*** INPUT FOR THIS TASK Section Begins ***

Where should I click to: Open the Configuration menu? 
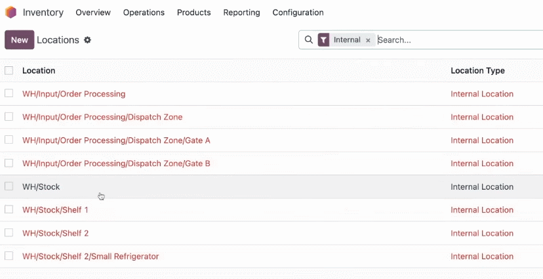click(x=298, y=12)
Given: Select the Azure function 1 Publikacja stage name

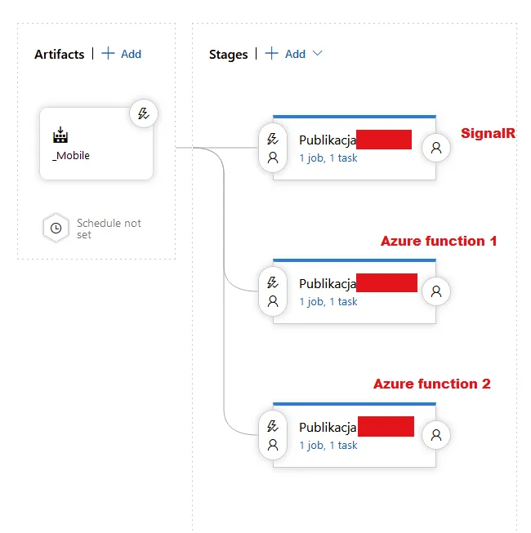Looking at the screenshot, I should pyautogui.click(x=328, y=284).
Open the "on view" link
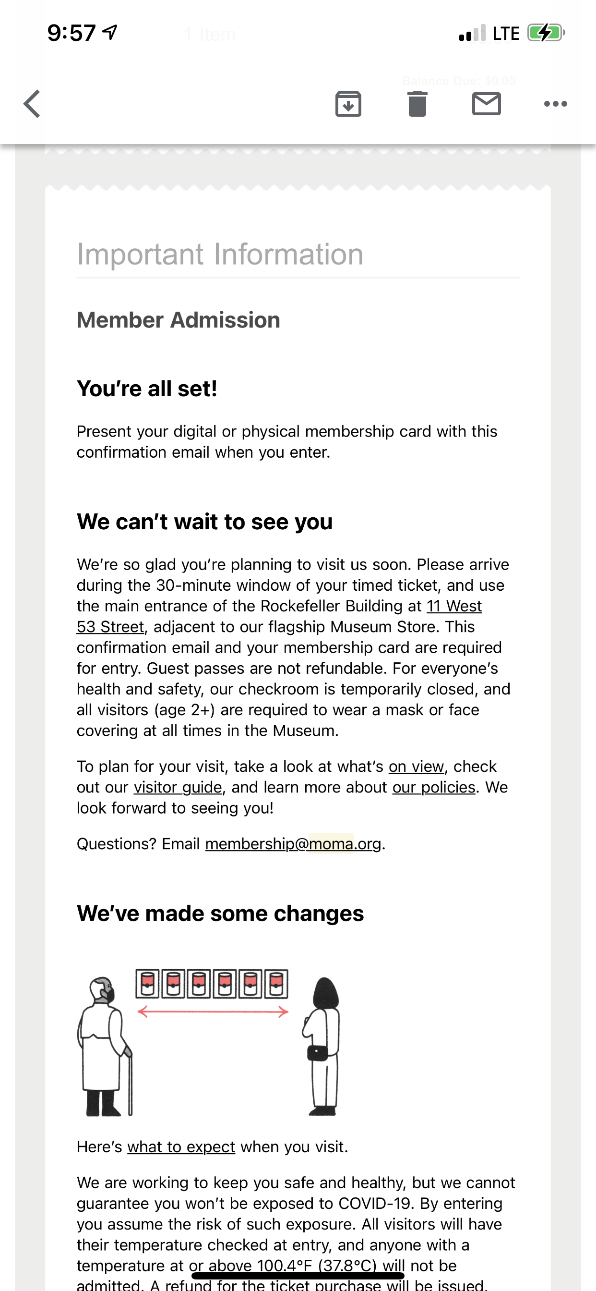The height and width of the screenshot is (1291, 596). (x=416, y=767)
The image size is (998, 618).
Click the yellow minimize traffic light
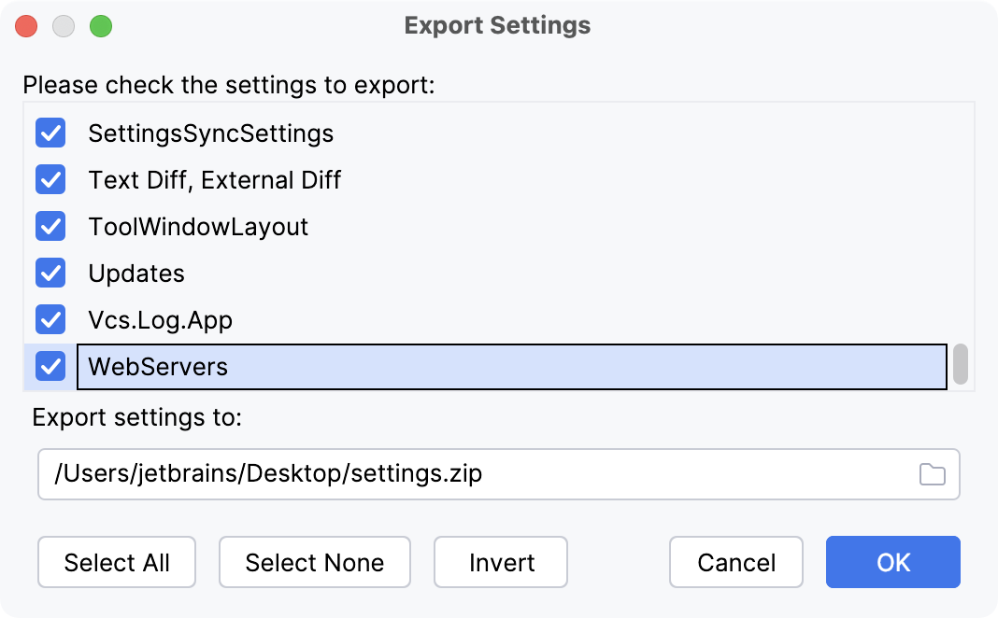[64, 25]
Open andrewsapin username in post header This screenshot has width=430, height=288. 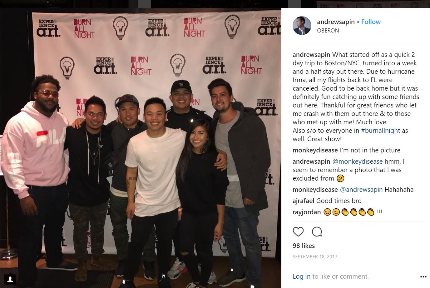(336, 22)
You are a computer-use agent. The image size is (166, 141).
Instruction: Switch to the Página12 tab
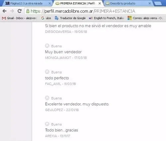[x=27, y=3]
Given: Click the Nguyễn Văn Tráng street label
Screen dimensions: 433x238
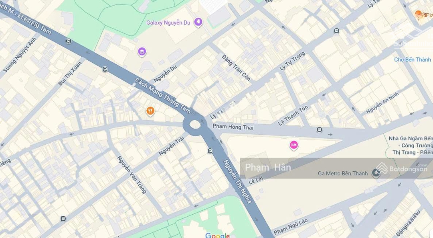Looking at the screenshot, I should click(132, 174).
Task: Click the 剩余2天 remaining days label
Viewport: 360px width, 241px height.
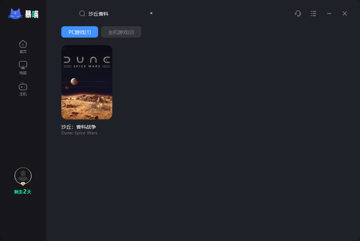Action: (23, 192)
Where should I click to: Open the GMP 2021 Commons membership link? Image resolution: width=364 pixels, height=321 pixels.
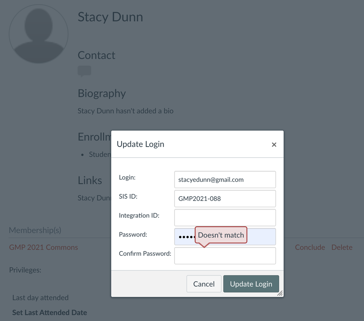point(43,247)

*** INPUT FOR THIS TASK Section Ends ***

● PROBLEM DETAILS
Which lines of the records contain "size"? Show each of them.

● ANSWER SPACE
The image size is (998, 618).
You are a computer-use agent. The image size is (166, 141).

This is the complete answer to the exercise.